= Waldemar Kmentt =

Austrian opera singer

Waldemar Kmentt (Vienna, 2 February 1929 – Vienna, 21 January 2015) was an Austrian operatic tenor, who was particularly associated with the German repertory, both opera and operetta.

Born in Vienna, Kmentt studied at the Vienna Music Academy, first the piano, and later voice with Adolf Vogel, Elisabeth Radó and Hans Duhan. In 1950, he sang the tenor-solo part in Beethoven's Ninth Symphony under Karl Böhm. His professional opera debut was in 1951 at the Vienna State Opera, where he played the Prince in The Love for Three Oranges. He appeared regularly at the Staatsoper for the next 35 years, in a total of 1,480 performances, and the company awarded him honorary membership in 1982. His Salzburg Festival debut was in 1955 in Hans Pfitzner's Palestrina, as Dandini. Other roles at Salzburg Festival particularly include Mozart roles (Belmonte, Don Ottavio, Ferrando, Tamino, and both Idamante and Idomeneo).
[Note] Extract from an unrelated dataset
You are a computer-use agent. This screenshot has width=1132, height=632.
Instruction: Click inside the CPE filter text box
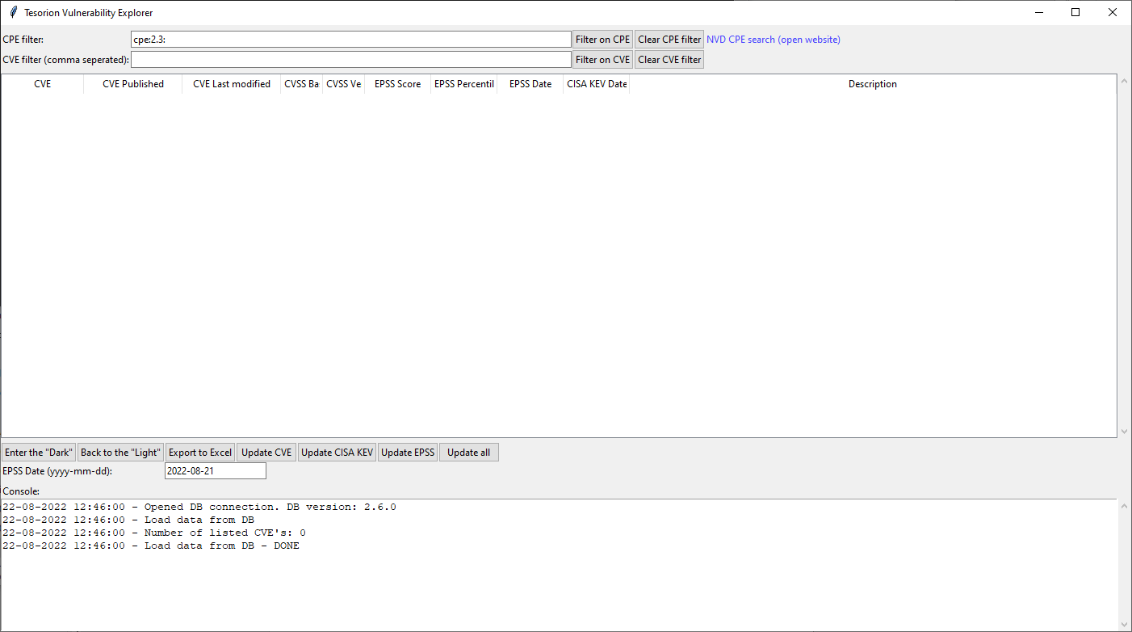pos(350,38)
Beginning in 1956, he appeared outside Austria, in places such as Milan, Rome, Paris, Amsterdam, Brussels, Teatro Colón in Buenos Aires, Berlin, and Munich (Idomeneo, Jenůfa, Die Frau ohne Schatten, and Les contes d'Hoffmann (The Tales of Hoffmann). He made his debut at the Bayreuth Festival, as Walther von Stolzing in Wagner's Die Meistersinger von Nürnberg, in 1968. He also appeared regularly at the Vienna Volksoper in operetta, notably Die Fledermaus.

Other notable roles included Jacquino, Erik, Bacchus, The Emperor. He also sang a few Italian roles with success such as Rodolfo, des Grieux, Ruggero, etc. In 1960, he created Gabriel in Frank Martin's Le Mystère de la Nativité. Kmentt continued to sing into his sixties, in character roles such as Triquet in Eugene Onegin, the Innkeeper in Der Rosenkavalier and Altoum in Turandot, while teaching at the Vienna Music Academy. His final Vienna State Opera performance was on 25 November 2005 as the Haushofmeister in Ariadne auf Naxos.
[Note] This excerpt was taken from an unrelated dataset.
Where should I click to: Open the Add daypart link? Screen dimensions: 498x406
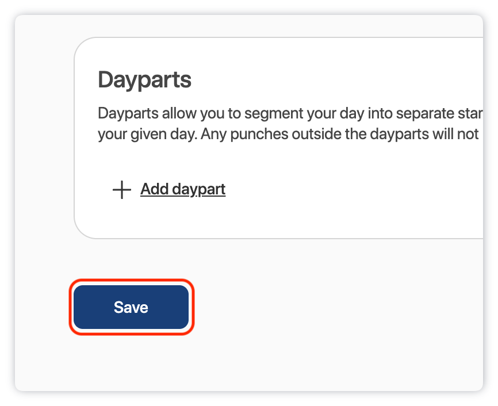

Kmentt is featured on such recordings as Herbert von Karajan's version of Beethoven's ninth symphony (1963), the Georg Solti Decca/London Records recordings of Arabella (1957) as Elemer, Das Rheingold (1958) as Froh, Tristan und Isolde (1960) as the Young Sailor, and Salome (1961) as Narraboth. He also recorded Narraboth under Rudolf Moralt in 1952 for Philips (Columbia in the U.S.) and sang the role in Vienna in 1972 under Karl Böhm in a live performance that later appeared on RCA and some "pirate" labels.